Manzoli é filha de um dos produtores fundadores e começou a atuar na associação ainda como voluntária. “Não estou acostumada a aparecer, em geral fico mais nos bastidores”, contou ela durante o painel do qual participou no 1º Encontro das Mulheres da Região Vulcânica, no dia 08 de março. Agindo longe dos holofotes a mineira organiza o grupo e dá força para que mais mulheres atuem ativamente na Acafeg. “Este ano vamos ter muitos cursos, inclusive de prova [de cafés] que foi demanda das mulheres, viu? Quando eu fiz, era só eu de mulher. Mas agora foram elas que pediram. E vamos lançar uma marca de café torrado em breve”, destacou ela.
A união dos agricultores conta com o apoio de instituições como a Empresa de Assistência Técnica e Extensão Rural do Estado de Minas Gerais (Emater-MG). “Nós estamos sempre próximos no início [da criação de uma associação], e quando vemos que já está estruturado, as pessoas vão sozinhas e nós podemos dar atenção para outro projeto. Esse é o papel da extensão rural”, pontua Maria Neuza, técnica da Emater que acompanhou a criação da Acafeg e segue apoiando a produção local.
Neuza lembra que o foco do município é na produção de café, e o perfil dos produtores é de agricultura familiar. É o caso de um dos associados mais antigos e que tem seu cafezal próximo à sede, Domingos Leone Neto, que ficou em segundo colocado no Concurso de Cafés de Andradas de 2020. “No início, muita gente disse que a gente era louco, que não ia dar certo o fair trade. Hoje, meu filho tem um Instagram do nosso café e já chegou comprador através dele”, conta o agricultor que cuida da propriedade Leone’s Coffee junto à família.
A alguns minutos de distância, e metros acima, está outra propriedade associado à Acafeg, o Sítio São José. A altitude da Serra dos Limas, onde fica o cafezal de José Carlos de Carvalho, que junto à esposa Odimar Crochiquio de Carvalho, é em torno de 1.400 metros. “Nesta safra, apesar de todos os problemas climáticos, nós produzimos cafés de excelente qualidade. O que pontuou menos, ficou com 83 pontos”, contou Carvalho. Os provadores profissionais pontuam a bebida na escala da Associação de Cafés Especiais (SCA) que vai de 0 a 100, e apenas os que ficam acima de 82 são considerados especiais.
A propriedade tem, além do Fair Trade, a Certifica Minas, programa estadual que garante que boas práticas agrícolas, ambientais e trabalhistas. Além do café verde, a família também tem sua própria marca de café torrado, a Filhos de José. O nome homenageia o pai de seu José Carlos, e faz um elo com a nova geração das filhas e genros do casal Pâmela Maria de Carvalho Cazaroto, Fernando Henrique Cazaroto, Ana Carla Carvalho e Ramon de Lima, que também cuidam da propriedade de nove alqueires e dividem trabalho e colheitas entre as três famílias.

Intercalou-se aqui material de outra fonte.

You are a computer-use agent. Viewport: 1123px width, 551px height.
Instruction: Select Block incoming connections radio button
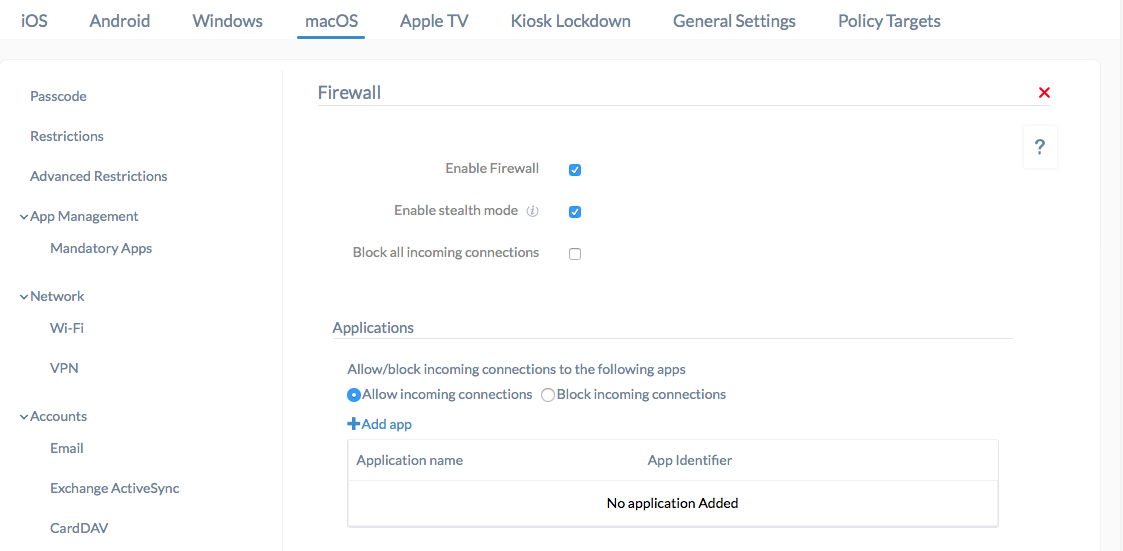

Outra associada à Região Vulcânica é a de Juliana Lanzani Gomes. A propriedade que também fica no município de Andradas está na quarta geração de imigrantes italianos com mulheres ativas no negócio. Enquanto o avô da agricultura focava nas parreiras, a avó dela se dedicou ao cultivo de café. A propriedade também cultiva, hoje, bananas. Mas com a mesma paixão de sua ancestral, Gomes voltou a priorizar o café.
Com os grãos, a família comercializa o Café Empório Thereza, mas também vende o café cru para compradores no Brasil e exterior. Para isso, a produtora conta o apoio do marido, Paulo Roberto, das filhas, e do exportador Daniel Lima, que cuida dos contatos internacionais. “Já vendemos para alguns países como Estados Unidos, e estamos em tratativa com um comprador dos Emirados Árabes”, detalhou Gomes.
*A jornalista viajou a convite da Região Vulcânica.